Say how many lines of the data contain "Collapse", and nothing more.

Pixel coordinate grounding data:
»»

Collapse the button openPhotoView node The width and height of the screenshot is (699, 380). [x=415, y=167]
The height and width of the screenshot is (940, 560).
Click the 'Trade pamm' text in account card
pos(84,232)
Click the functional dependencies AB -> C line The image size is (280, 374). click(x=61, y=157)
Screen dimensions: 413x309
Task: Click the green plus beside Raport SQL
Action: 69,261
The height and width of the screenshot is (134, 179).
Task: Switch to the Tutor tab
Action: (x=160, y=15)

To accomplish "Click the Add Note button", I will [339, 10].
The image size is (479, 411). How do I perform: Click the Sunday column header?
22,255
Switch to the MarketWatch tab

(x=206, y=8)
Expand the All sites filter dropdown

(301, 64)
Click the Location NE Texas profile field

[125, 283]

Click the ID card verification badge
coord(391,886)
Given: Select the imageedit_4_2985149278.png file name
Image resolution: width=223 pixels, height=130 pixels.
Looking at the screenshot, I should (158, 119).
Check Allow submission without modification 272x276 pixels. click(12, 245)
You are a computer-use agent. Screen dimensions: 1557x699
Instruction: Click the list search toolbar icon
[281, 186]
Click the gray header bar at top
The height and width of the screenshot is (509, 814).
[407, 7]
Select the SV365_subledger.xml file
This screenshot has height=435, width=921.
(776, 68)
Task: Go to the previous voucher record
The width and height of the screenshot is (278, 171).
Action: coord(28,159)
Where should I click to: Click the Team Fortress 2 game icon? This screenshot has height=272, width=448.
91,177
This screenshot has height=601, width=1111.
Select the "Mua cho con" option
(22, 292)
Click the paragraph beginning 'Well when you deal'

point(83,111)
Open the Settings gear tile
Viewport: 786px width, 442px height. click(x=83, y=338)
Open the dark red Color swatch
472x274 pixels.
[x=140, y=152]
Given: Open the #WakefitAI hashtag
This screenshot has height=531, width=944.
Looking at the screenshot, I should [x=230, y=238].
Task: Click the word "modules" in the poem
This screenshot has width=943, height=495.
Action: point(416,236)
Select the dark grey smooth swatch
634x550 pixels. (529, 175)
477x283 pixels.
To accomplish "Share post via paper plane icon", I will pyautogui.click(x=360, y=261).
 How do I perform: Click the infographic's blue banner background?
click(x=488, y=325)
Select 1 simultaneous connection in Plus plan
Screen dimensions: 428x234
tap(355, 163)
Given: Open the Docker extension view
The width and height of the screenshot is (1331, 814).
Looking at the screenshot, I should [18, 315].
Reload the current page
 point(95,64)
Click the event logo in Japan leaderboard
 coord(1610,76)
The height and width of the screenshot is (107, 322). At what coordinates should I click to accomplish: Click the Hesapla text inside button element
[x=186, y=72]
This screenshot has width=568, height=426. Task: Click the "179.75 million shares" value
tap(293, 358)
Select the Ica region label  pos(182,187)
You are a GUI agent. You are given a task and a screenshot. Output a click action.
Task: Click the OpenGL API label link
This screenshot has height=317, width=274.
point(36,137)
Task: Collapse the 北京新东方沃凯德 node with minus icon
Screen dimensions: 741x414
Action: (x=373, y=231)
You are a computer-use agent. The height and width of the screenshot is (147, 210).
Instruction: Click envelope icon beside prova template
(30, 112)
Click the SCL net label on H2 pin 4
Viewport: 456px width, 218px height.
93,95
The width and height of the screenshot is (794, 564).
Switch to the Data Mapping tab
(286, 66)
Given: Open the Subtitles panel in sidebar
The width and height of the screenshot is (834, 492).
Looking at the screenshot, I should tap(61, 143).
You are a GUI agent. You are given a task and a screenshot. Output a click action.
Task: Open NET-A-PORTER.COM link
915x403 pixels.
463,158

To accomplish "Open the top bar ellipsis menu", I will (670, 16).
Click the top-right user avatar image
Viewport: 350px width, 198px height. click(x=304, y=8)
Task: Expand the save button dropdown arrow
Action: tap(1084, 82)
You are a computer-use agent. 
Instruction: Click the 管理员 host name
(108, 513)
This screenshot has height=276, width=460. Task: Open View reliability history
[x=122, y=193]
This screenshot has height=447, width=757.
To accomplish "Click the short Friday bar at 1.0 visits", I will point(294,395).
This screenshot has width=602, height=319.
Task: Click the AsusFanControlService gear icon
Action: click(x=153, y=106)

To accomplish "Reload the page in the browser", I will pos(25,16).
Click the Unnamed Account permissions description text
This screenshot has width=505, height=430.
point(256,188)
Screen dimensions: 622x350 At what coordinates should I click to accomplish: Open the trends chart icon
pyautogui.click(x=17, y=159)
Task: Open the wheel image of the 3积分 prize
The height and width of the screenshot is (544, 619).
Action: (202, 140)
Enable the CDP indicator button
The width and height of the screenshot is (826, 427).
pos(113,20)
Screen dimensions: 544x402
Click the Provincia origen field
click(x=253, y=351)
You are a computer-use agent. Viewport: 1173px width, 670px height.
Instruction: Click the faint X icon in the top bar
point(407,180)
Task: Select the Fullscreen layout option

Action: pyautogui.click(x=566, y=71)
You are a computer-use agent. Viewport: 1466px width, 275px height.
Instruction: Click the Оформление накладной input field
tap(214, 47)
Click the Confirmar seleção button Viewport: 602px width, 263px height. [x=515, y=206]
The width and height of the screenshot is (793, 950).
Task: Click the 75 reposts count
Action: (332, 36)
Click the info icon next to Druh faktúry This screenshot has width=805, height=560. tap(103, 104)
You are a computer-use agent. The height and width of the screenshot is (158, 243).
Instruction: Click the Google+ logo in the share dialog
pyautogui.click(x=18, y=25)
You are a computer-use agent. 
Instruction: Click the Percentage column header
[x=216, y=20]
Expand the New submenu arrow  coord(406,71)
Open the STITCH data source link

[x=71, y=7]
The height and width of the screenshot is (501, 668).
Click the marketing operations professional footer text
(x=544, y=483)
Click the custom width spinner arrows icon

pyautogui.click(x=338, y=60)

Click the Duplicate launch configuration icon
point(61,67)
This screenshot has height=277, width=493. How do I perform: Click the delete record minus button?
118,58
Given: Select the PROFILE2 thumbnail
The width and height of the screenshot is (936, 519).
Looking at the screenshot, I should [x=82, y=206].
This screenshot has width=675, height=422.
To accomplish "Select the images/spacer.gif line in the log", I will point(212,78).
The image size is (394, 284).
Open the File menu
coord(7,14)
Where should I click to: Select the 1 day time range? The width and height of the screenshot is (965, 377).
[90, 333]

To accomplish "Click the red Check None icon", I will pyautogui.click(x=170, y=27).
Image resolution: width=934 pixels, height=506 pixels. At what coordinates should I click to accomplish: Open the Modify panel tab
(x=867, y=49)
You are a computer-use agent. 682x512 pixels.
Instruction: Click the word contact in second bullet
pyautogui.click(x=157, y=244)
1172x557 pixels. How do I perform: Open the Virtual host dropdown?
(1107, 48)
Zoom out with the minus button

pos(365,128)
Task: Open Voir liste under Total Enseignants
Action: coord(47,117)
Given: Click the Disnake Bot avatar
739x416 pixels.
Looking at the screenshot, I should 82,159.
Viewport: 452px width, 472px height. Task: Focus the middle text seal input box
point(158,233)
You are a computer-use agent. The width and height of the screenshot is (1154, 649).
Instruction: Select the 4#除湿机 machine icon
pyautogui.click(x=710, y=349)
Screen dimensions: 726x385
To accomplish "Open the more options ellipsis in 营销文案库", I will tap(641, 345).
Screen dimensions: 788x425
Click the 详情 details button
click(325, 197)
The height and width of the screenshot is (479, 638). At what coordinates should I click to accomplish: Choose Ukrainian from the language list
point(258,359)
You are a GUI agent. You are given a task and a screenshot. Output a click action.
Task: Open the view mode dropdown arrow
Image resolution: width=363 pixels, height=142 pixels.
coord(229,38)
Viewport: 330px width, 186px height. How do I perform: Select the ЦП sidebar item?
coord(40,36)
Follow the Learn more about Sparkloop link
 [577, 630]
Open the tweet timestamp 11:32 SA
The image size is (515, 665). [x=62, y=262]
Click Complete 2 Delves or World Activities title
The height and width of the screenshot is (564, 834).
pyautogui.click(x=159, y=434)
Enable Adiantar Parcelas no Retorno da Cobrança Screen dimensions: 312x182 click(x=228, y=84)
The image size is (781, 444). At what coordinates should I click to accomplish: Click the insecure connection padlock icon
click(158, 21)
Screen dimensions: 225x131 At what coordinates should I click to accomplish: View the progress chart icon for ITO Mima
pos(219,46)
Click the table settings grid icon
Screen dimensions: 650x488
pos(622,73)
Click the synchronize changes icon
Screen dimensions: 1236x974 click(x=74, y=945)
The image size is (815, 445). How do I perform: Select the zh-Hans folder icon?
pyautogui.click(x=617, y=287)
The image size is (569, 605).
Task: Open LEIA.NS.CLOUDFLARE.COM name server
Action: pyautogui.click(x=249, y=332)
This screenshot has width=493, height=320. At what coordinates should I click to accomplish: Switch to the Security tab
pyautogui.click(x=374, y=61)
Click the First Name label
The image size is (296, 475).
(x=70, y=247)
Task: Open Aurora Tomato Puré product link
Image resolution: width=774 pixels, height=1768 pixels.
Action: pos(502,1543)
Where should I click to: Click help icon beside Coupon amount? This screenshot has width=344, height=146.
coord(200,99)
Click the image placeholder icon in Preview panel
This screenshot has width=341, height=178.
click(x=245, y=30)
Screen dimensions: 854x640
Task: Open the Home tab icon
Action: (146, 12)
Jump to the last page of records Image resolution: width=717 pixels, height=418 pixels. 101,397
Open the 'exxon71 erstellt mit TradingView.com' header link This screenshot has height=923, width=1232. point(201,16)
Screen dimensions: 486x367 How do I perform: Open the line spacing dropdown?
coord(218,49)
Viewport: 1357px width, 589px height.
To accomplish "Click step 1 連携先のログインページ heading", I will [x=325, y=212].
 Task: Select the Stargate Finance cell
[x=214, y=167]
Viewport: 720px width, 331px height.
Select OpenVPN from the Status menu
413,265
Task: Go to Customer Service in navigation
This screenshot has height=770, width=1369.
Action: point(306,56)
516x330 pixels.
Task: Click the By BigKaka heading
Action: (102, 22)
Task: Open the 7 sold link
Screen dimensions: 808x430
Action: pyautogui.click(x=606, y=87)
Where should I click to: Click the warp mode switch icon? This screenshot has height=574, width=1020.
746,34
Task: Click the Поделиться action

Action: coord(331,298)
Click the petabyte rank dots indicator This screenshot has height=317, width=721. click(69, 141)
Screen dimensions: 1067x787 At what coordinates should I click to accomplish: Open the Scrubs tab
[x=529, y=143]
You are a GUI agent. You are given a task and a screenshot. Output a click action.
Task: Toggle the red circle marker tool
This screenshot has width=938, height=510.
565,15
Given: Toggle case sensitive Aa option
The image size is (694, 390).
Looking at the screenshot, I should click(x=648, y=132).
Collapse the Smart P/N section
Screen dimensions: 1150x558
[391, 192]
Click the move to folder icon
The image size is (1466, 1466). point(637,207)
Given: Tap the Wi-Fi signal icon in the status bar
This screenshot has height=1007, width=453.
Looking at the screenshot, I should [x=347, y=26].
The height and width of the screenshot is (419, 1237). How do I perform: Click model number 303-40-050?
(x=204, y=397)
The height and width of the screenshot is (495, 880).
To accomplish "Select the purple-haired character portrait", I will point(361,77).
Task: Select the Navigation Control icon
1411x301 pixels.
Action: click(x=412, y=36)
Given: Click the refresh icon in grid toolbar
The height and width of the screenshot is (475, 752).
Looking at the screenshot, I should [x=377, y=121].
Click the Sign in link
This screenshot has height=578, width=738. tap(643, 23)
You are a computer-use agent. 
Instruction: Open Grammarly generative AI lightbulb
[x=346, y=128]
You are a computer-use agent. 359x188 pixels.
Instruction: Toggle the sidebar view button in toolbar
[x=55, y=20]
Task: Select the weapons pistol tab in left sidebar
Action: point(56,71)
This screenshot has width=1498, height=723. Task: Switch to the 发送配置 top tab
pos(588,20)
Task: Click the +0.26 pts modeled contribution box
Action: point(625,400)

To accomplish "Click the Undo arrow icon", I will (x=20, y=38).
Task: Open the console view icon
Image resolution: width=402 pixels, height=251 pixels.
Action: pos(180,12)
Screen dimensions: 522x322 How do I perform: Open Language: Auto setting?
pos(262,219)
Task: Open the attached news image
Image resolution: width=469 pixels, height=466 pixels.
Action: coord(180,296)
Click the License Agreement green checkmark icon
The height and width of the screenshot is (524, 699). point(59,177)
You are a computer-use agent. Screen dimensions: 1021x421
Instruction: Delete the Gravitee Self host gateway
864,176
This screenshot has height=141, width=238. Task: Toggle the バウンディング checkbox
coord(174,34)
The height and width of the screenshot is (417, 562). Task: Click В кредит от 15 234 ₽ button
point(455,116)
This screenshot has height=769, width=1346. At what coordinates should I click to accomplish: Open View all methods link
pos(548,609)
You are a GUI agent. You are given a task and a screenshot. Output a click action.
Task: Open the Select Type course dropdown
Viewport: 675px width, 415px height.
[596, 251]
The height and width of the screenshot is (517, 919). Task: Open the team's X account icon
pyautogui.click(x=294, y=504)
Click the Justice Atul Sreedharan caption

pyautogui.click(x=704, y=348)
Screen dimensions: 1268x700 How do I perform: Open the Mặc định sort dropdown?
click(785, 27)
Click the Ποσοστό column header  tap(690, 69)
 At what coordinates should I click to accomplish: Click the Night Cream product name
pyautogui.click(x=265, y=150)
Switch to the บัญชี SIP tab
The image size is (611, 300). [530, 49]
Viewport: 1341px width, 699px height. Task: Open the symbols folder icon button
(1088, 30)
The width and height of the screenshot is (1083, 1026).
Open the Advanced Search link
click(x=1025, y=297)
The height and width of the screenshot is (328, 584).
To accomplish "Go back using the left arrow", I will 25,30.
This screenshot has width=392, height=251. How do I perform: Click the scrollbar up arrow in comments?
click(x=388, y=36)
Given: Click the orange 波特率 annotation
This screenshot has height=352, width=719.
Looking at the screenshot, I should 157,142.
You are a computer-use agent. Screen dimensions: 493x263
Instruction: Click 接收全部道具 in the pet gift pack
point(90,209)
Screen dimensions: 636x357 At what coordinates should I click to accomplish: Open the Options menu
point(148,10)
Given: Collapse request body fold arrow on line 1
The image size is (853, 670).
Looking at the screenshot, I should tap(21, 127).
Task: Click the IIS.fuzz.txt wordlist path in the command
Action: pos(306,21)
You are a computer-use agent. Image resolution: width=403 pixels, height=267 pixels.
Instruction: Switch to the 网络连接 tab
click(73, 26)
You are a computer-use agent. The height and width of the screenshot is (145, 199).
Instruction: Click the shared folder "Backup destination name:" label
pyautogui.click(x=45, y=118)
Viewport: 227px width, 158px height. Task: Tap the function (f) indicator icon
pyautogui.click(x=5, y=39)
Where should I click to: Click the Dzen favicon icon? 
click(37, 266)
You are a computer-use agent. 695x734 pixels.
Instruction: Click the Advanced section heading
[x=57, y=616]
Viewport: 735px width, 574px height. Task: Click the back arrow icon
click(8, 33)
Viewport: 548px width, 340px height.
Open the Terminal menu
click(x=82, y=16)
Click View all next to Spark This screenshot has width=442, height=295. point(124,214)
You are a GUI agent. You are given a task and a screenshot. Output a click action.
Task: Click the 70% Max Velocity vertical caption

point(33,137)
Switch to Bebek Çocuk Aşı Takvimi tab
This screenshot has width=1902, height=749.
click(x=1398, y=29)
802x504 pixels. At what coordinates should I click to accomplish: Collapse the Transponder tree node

««

THE ANSWER
5